Diffusée depuis août 2022 sur Disney+, la série-documentaire "Bienvenue à Wrexham" raconte le rachat d’un club de football de seconde zone par Ryan Reynolds et son compère. Ces deux derniers s’immiscent dans l’économie du football tout en gardant une grande empathie pour ses intervenants. Un vrai caviar !

C’était LE fait de jeu de l’année 2020. En plein cœur de la pandémie, et sans qu’aucune information ne filtre en amont, les acteurs Ryan Reynolds (Deadpool) et Rob McElhenney (Philadelphia) se portaient acquéreurs… D’un club de football. De cinquième division. Au Royaume-Uni. Sans que ni l’un, ni l’autre, n’ait de connaissances sur la discipline. Entrait ainsi dans leur propriété le Wrexham FC, véritable institution galloise aujourd’hui en déperdition. Car si l’équipe s’était autrefois stabilisée en Championship (deuxième division anglaise, ndlr), de terribles erreurs de gestion ont récemment manqué de lui porter le coup de grâce.

Voilà qui explique pourquoi les attentes étaient si grandes autour des deux néo-propriétaires. Et les craintes aussi. Le club était, au moment de sa reprise, entre les mains des fans, scrutant avec beaucoup d’attention le profil des candidats à leur succession. C’est là que commence vraiment la série. Puisque nos deux comédiens, plus que des vedettes du rire, s’affichent enfin en businessmen réfléchis. Ils sont d’ailleurs d’emblée très clairs sur leurs ambitions, sportives d’abord : une montée à court terme, une stabilisation à moyen terme, puis de nouvelles montées à long terme. Ils se montrent aussi très directs sur leurs intérêts purement financiers : semer pour récolter. Les bases sont posées. Le coup d’envoi peut être donné.

 

Le football pour les nuls

La série "Bienvenue à Wrexham" excelle d’abord en ce qu’elle nous met vraiment dans la peau de ses principaux protagonistes. Jusqu’à nous faire partager leur ignorance. Conçu pour un public américain, peu familier du ballon rond, le fil des épisodes se regarde comme une encyclopédie vidéo du foot. Et chaque volume, par petites touches (et non sans un brin d’humour), explique à son public ce qu’est un mercato, une relégation ou encore un penalty. L’intention, tout comme sa mise en œuvre, est louable. Car ce mode de fonctionnement, en donnant augure de l’évolution des connaissances de Reynolds et McElhenney, embarque tout le monde avec lui.

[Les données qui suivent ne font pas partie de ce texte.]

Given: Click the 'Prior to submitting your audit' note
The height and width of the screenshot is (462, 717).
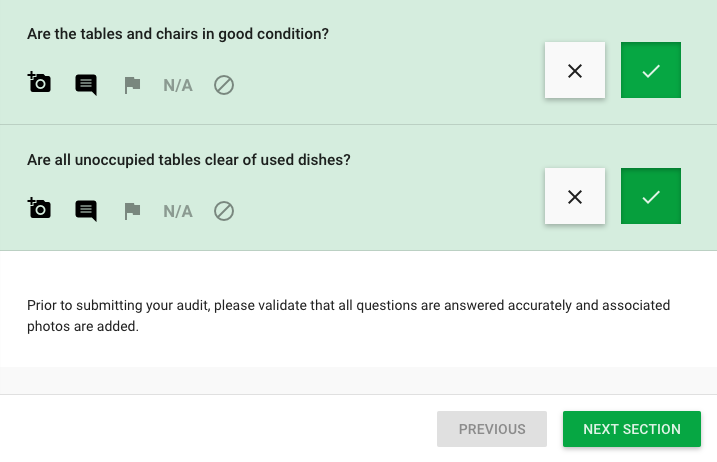Looking at the screenshot, I should (x=348, y=316).
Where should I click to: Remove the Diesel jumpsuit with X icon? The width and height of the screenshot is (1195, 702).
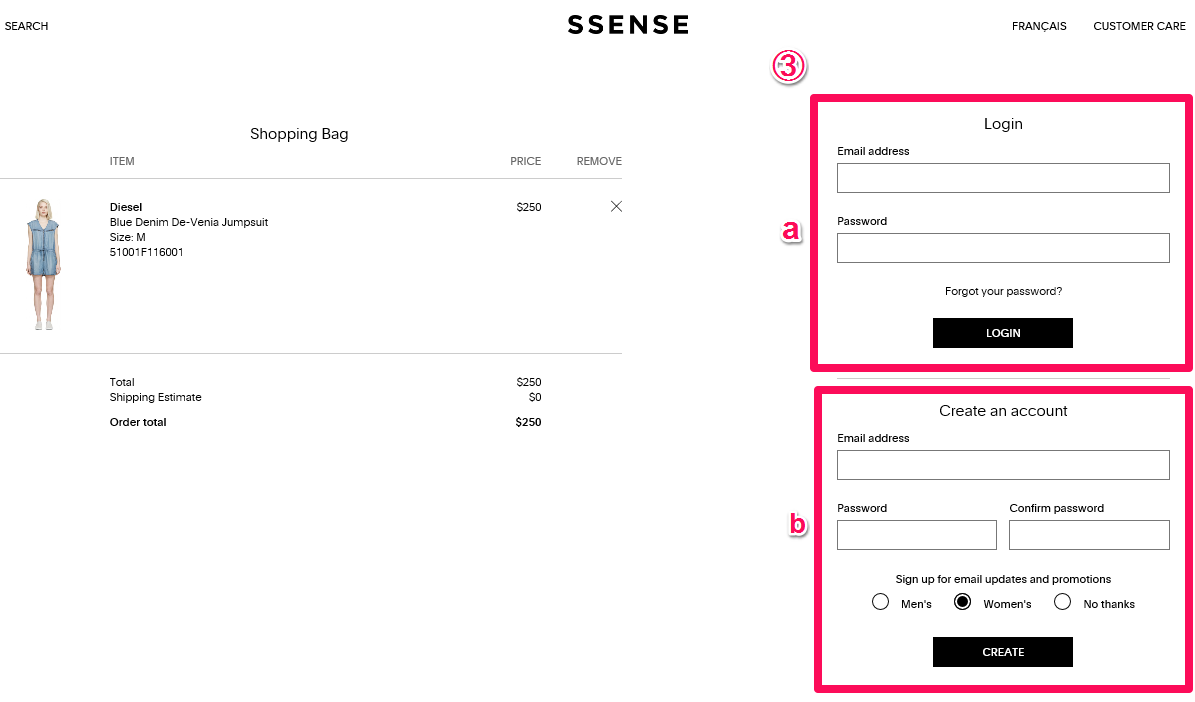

Les néophytes s’identifieront. Les confirmés rigoleront. Chacun y trouvera son compte.

Mais la mission de "Bienvenue à Wrexham" reste tout de même de parler gros sous. La reprise d’un club sportif déchaîne souvent les passions quant aux montants astronomiques des dépenses engendrées. De ce point de vue, le show est sans filtre (ou presque). Salaires, budget, frais, dépassements… Tout est abordé en long, en large et en travers. Cette grande transparence en matière financière profite encore à tous. Elle est à la fois une nouvelle clé de lecture du monde du sport et une analyse des ressources qui permettent son fonctionnement. Les connaisseurs n’apprendront certainement rien. Mais ils devraient apprécier le divertissement que constituent les discussions de la direction expérimentée du club avec leurs acquéreurs, souvent hors-sol footballistiquement.

 

À fond les émotions !

Malgré des qualités sportives indéniables, c’est dans son aspect créatif que le documentaire reste le meilleur. Un ton décalé, des invités de marque et une grande importance donnée à la ville de Wrexham en font une expérience qui mérite d’être vécue. Exemple parmi tant d’autres, l’épisode 7 sur l’histoire du Pays de Galles se passe totalement de football pendant une demi-heure et réussit à nous faire sourire, tout en mettant largement en valeur la culture galloise. Ce triomphe est assez nettement à mettre au compte de nos deux zigotos, qui imprègnent sérieusement les épisodes (et le club) de leur personnalité.

Le ton monte d’ailleurs jusque dans le très jovial, pour descendre aussitôt jusqu’aux moments Kleenex. Et là aussi, l’émotion est vive. Quand la parole est donnée à ceux qui vivent pour ce club et le fond vivre, aucun écran ne saurait empêcher ni l’empathie, ni la compassion de s’exprimer. Le cœur de la ville bat au rythme du football, c’est une évidence. Ses habitants en ont souffert, cela se voit. Alors faire s’exprimer des profils différents à travers tous les fans du club – du plus vieux supporter encore en vie au gérant du bar d’à côté – sonne comme un vibrant hommage au foot populaire. Et quel hommage.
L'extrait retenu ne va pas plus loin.